Pixel coordinate grounding data
# # #
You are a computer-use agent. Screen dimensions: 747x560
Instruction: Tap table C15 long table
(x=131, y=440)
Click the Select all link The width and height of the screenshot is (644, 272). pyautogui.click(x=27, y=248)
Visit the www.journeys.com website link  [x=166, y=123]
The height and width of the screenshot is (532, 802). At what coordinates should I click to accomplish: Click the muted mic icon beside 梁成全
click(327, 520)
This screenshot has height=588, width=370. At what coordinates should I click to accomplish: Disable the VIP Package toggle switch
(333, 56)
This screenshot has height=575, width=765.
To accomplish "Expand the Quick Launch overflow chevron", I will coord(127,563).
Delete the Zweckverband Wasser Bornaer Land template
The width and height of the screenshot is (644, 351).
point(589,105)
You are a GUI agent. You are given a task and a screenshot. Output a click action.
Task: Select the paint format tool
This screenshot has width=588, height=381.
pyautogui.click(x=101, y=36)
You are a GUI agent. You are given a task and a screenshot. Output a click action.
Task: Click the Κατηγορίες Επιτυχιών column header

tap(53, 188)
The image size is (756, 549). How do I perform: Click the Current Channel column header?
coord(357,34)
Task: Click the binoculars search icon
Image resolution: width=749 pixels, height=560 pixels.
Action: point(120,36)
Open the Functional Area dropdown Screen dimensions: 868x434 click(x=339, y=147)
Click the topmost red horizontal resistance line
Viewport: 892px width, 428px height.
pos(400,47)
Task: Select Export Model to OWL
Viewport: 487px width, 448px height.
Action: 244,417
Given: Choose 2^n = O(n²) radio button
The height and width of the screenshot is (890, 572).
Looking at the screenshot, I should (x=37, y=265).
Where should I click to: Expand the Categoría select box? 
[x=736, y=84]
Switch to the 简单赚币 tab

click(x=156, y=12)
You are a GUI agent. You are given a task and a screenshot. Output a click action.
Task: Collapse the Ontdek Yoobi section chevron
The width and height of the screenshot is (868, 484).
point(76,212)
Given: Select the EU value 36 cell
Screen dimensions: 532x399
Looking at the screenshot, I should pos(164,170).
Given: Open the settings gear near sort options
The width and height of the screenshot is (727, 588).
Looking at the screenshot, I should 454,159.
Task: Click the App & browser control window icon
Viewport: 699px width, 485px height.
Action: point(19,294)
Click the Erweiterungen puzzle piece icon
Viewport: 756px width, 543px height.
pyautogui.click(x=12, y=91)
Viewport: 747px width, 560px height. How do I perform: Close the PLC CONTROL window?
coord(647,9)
# # #
INSTRUCTIONS FOR THE TASK » Could you return exactly the stretch of the data above that starts at the line with "Task: Collapse the" and ends at the line with "Given: Open the", both lines included?

ANSWER TO THE EXERCISE »
Task: Collapse the Ontdek Yoobi section chevron
The width and height of the screenshot is (868, 484).
point(76,212)
Given: Select the EU value 36 cell
Screen dimensions: 532x399
Looking at the screenshot, I should pos(164,170).
Given: Open the settings gear near sort options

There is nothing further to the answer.